# Song titles with one letter missing ...



## uncleswede (Apr 16, 2010)

Inspired by last week's edition of I'm Sorry I Haven't A Clue I'm inviting members to see what they can come up with by removing just one letter from a well known song title.

Examples from the show were:

While My Guitar Gently Wees
Blame It On The Bogie

and some from me:

Prod Mary
Please Lease Me


----------



## erneboy (Feb 8, 2007)

Petty woman
(H) old me 
Sorry I'm a lad 
Help me honda
Goo vibrations
Do I again
With a little help from my fiends
Rock around the cock
eggy sue


----------



## locrep (Dec 5, 2011)

Three times a Lad

Heard it on the rape vine (rape as in plant)

Any old Ron

Midnight rain to Georgia


----------



## motormouth (Jul 3, 2010)

Petty woman
A whiter shade of ale


----------



## erneboy (Feb 8, 2007)

Ain't that a sham


----------



## erneboy (Feb 8, 2007)

Mouldy old Doug
All the young duds


----------



## motormouth (Jul 3, 2010)

erneboy said:


> Mouldy old Doug


  
You'll regret that one :lol:

ps, sorry I pinched your petty woman


----------



## erneboy (Feb 8, 2007)

He ain't heavy he's my bother
Pay Me (L)
Red Red Win
Look what they've done to my son ma
Billy don't be a her
Get off my clod
Tart me up
Itch (B)
Baby Diver (R)


----------



## motormouth (Jul 3, 2010)

Bride over troubled water


----------



## erneboy (Feb 8, 2007)

Last one from me.


Three Times a Lay (D)


Edit: I lied. I could not resist this one from the Small Faces.

Tin Solder (i)

Alan.

Hole in my hoe (S)


----------



## uncleswede (Apr 16, 2010)

Thanks to all contributors 

Now here's some more, outrageously poached directly from the aforementioned radio programme...


Don't Put Your Daughter On The Stag, Mrs. Worthington
I'd Like To Teach The World To Sin
I've Got You Under My Ski
Come On Feel The Nose
Crazy Hores
Living Next Door To Lice
Holding Back The Ears
And (if you ignore the spellling!) a motorhome related one...

Oh What A Beautiful Orning


----------



## salmonfisher (Jan 3, 2011)

*song titles etc*

Don't Lame me. John


----------



## HarleyDave (Jul 1, 2007)

Brilliant

Well done gus

Chers Ave


----------



## ChrisandJohn (Feb 3, 2008)

ISIHAC creases me up.

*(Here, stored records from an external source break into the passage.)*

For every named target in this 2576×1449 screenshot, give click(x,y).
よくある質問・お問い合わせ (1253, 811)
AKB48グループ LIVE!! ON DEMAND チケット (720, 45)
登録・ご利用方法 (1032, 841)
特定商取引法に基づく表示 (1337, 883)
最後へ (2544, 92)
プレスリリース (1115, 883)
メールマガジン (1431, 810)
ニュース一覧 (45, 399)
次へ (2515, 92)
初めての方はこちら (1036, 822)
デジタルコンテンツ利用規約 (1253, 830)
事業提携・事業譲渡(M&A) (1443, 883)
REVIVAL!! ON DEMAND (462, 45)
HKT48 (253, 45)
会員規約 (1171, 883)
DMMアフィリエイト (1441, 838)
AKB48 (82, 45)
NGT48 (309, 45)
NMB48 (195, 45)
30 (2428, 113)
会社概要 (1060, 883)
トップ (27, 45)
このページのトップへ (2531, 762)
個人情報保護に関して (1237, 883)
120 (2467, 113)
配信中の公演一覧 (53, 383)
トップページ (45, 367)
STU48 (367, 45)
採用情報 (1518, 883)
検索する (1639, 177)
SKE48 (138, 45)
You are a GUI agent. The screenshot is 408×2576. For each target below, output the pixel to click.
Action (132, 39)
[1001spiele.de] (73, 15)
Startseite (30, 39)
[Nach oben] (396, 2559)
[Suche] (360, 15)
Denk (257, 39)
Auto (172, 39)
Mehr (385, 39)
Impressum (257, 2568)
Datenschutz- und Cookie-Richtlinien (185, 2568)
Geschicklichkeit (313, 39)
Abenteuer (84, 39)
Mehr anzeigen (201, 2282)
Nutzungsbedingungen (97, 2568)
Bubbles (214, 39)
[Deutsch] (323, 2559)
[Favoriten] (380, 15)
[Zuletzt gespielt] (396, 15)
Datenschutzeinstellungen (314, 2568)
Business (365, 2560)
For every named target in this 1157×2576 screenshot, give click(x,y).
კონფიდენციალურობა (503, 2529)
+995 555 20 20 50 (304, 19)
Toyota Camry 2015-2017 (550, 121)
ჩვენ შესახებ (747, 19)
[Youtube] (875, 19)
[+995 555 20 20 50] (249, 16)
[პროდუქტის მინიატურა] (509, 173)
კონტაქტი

Thought I wouldn't get over the of dying of Humph but Jack Dee is OK.

From a brief look through (part of) my iTunes collection I was able to find the following lesser known tracks.

Thin
Mirror in the Batroom
Ears of a Clown
Whine and Grin
They Can’t Take Hat Away From Me
She Moved Through the Air
It’s alright with E
Blue Suede Hoes
Horn in my Side
Thorn in my Sid
Ring of Fir
Lol
Dane at the Gym
Ain’t No Cur
Handbags and Ladrags
Going Down For the Third Tim
Fairy Ale of New York
Thousands are Ailing
Hit the Rod Jack
In the Eat of the NIght
Hop Around
The Tracks of my Ears
I Bet You Look Goo on The Dance Floor
Fake Ales of San Francisco
Back to Back
Hit Me With Your Rhythm Sick



Chis


----------